A narrativa de Boa Tarde às Coisas Aqui Em Baixo é propositadamente descosturada, pois conscientemente armada como O Jogo da Amarelinha, de Cortázar. Só que em Cortázar há a fusão de vários romances ou histórias numa mesma narrativa descontínua, mas que se interpenetram de maneira programada e matematicamente progressiva como um tratado virtuosístico.

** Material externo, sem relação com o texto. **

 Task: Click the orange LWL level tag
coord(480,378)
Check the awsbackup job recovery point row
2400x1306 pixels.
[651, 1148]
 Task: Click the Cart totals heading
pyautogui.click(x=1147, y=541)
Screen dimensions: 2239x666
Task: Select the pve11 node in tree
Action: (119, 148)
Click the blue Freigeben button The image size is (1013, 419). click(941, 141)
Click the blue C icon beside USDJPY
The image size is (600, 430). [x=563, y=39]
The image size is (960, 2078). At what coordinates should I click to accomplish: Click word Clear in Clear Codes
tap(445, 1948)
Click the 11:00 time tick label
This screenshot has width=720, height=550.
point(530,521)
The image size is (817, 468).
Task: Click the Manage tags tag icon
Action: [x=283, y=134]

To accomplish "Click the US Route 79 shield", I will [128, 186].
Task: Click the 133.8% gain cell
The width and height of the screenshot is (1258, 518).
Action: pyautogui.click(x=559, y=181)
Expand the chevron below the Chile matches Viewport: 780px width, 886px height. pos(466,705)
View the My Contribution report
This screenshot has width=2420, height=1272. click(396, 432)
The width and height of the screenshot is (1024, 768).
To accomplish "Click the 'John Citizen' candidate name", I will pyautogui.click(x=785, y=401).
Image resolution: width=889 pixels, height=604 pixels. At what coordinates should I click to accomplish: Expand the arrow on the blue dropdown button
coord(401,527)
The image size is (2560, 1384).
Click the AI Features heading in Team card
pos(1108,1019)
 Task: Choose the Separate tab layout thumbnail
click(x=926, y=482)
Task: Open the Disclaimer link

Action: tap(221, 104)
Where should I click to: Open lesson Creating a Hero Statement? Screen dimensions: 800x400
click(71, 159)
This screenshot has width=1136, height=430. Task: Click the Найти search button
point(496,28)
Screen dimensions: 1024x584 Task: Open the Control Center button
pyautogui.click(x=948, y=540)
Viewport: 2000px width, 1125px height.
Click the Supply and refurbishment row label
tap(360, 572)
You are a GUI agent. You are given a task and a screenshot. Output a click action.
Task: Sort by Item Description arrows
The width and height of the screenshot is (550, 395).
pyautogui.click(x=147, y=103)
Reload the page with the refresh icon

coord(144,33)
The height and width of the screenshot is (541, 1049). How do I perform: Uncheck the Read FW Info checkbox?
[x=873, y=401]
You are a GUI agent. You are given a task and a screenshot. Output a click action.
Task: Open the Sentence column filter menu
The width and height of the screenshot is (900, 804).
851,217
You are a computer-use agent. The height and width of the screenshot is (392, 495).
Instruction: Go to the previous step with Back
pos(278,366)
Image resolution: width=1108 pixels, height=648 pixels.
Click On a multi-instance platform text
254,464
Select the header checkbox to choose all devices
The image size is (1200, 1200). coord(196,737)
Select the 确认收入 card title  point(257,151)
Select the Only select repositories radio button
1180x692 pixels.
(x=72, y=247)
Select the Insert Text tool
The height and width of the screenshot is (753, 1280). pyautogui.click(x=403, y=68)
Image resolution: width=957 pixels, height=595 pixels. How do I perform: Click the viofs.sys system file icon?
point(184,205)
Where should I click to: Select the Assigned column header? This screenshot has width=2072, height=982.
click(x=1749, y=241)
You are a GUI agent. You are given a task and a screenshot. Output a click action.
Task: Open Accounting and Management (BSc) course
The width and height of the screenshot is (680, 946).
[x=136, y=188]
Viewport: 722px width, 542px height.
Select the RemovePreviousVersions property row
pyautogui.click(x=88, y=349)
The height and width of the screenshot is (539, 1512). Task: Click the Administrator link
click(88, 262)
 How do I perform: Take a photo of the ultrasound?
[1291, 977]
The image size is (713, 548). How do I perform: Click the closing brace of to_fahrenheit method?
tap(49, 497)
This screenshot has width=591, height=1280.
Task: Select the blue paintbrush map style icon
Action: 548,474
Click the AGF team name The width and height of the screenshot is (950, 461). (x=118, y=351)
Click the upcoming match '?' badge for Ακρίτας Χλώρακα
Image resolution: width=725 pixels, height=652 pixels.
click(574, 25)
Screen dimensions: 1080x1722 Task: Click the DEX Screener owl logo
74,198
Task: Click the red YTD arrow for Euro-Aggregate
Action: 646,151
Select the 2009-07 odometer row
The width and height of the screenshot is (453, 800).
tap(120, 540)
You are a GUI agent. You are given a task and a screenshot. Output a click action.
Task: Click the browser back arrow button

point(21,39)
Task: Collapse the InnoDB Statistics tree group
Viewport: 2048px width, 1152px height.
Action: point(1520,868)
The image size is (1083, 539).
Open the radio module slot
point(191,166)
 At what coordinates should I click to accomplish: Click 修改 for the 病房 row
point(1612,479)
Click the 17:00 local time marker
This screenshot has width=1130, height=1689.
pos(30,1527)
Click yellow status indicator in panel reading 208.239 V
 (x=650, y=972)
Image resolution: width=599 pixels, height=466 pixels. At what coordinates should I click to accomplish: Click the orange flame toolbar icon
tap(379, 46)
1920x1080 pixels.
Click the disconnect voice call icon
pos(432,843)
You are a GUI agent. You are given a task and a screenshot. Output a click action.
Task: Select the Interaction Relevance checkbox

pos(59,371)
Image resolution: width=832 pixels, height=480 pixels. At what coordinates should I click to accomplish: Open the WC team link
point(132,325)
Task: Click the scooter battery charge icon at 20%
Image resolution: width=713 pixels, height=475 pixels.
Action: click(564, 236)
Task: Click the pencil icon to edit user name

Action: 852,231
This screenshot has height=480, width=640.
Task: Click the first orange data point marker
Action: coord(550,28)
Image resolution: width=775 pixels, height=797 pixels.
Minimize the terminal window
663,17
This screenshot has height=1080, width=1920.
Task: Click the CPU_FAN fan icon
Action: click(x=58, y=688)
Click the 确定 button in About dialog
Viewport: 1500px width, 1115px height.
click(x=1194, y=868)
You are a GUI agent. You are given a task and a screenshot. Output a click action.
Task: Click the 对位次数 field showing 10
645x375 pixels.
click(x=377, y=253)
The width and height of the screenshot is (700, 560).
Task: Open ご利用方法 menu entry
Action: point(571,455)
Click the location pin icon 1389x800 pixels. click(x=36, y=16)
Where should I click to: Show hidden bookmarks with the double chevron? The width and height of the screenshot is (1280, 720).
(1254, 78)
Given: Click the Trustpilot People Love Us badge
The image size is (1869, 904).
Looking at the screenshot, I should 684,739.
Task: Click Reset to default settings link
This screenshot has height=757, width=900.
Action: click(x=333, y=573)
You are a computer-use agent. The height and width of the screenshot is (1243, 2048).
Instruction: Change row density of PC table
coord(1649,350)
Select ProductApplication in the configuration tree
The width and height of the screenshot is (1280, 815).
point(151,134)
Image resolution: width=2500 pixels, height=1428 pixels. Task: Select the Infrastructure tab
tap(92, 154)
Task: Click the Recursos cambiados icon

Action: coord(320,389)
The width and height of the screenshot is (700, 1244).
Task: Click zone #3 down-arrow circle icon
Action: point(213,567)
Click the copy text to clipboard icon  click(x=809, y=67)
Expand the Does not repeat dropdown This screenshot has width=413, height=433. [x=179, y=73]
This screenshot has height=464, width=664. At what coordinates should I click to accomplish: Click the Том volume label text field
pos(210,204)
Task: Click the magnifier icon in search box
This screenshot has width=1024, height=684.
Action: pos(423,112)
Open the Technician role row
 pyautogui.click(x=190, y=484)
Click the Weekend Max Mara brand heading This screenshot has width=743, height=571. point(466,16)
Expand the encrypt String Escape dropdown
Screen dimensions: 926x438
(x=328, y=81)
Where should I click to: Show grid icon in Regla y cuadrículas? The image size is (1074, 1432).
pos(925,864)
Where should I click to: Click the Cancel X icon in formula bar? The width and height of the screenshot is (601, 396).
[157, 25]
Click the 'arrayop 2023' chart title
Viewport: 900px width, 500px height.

Em Boa Tarde às Coisas Aqui em Baixo, a descontinuidade é cinematograficamente flagrante, pois ocorre intermitentemente. Nele, todos os textos apresentam cortes instantâneos no nexo das frases ou como um deslance, um contramolde, provocados no momento da frase enunciada e simultaneamente quebrada, fraturada. Percebe-se que, com isso, o escritor pretende representar com frases rupturadas, aparentemente desconexas, a situação caótica das próprias existências dos angolanos que, nas décadas de 60 e 70, durante a Guerra, como que se diluíam ou eram perdidas de vista. Assim, o traçado estético do discurso romanesco de Antunes soa como algo vertiginoso, mas que escoa, estaca repentinamente, como se todas as frases fossem amputadas; como, de uma maneira ou de outra, acontece com as vidas das pessoas durante e após o término das guerras, pessoas que, sobreviventes do holocausto da guerra, estão mortas na alma, perdidas de suas próprias identidades.

Conforme o próprio comentarista da contracapa da obra em questão se expressa “consagrado como um dos mais importantes romancistas portugueses, indicado ao Nobel de Literatura, António Lobo Antunes volta à temática essencial de sua obra em Boa Tarde às Coisas Aqui em Baixo. Neste livro, o autor traça um retrato contemporâneo de Angola, país onde viveu durante a guerra de libertação nacional nos anos 60 e 70.

Homens que somem sem deixar vestígios são os protagonistas deste romance. Assim acontece com o primeiro agente português que viaja à antiga colônia, com uma missão arriscada. Ele não volta, sendo substituído por outro, e depois outro, como na arena os touros vão sendo mortos um a um.

Grande vencedor do XIV Prêmio Internacional União Latina de Literatura, Lobo Antunes exerce com maestria a arte de encantar o leitor, através de uma narrativa subversiva e radicalmente original.”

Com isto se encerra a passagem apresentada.